> **Problem requirements**
Output the listing as a two-column CSV with columns "request" and "answer", one row per entry, putting each request's text and its answer in a single quoted field with line breaks replaced by spaces. Cover everything from the line containing "Viewport: 1389px width, 868px" down to the end of the listing, and omit the pictures.

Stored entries
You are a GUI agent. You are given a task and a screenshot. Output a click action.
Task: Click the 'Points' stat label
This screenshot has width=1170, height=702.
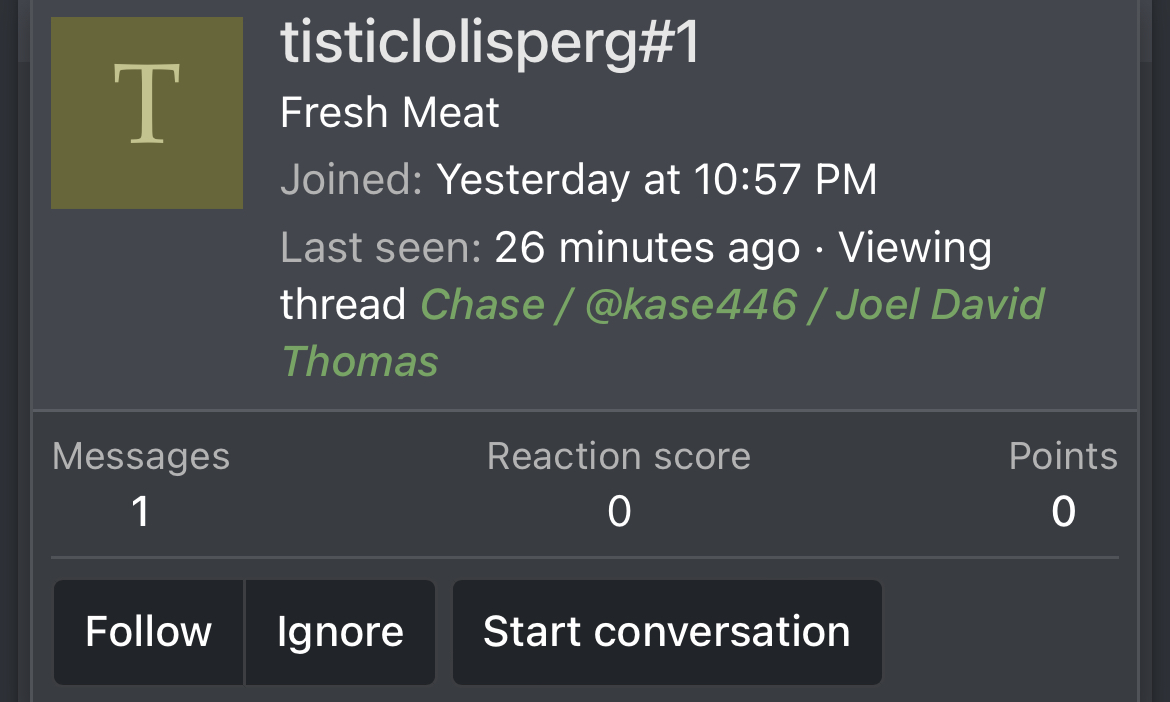[x=1063, y=456]
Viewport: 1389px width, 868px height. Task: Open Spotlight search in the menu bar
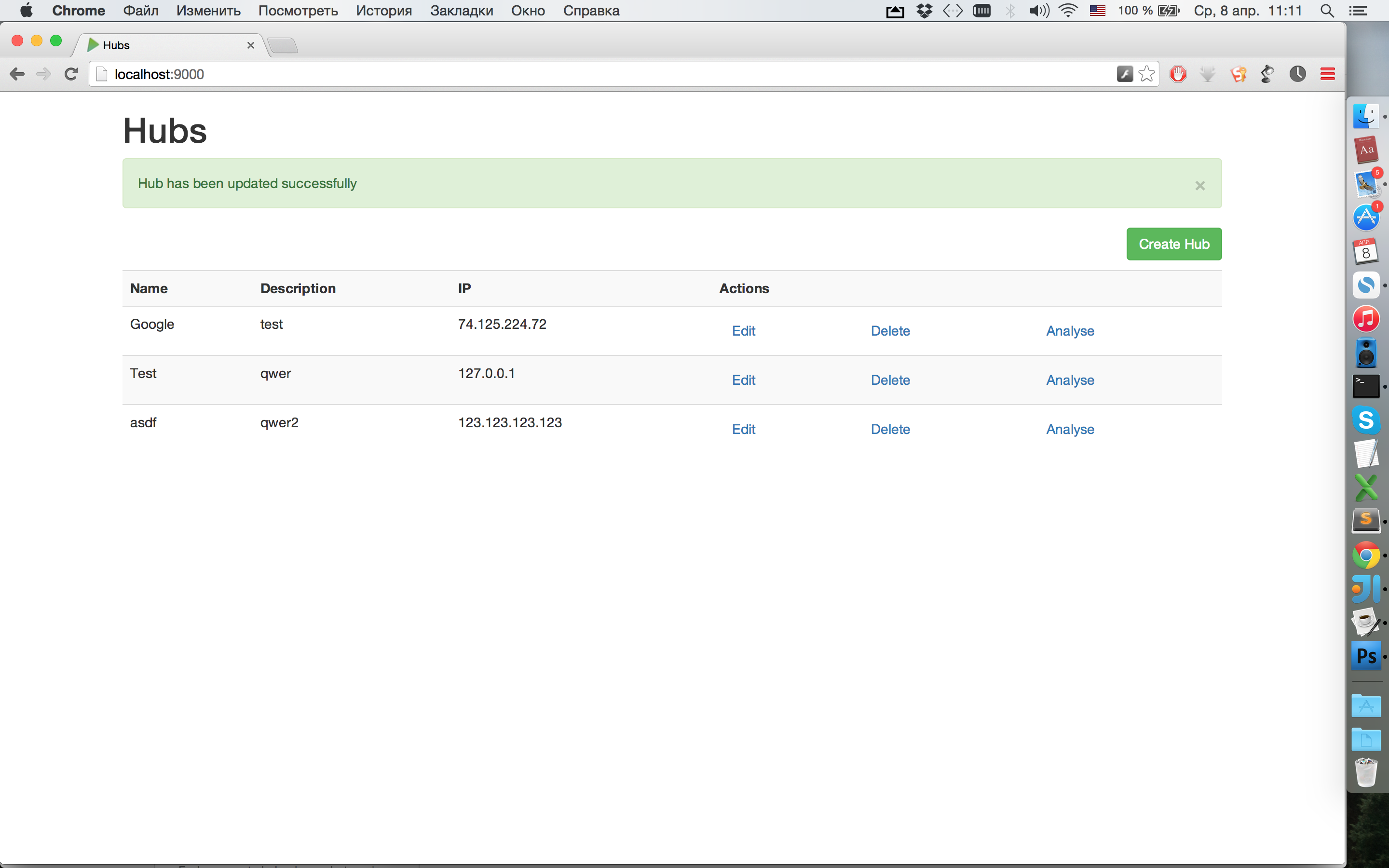(x=1326, y=11)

> **Finished task**
request,answer
"Viewport: 1389px width, 868px height. Task: Open Spotlight search in the menu bar","(x=1326, y=11)"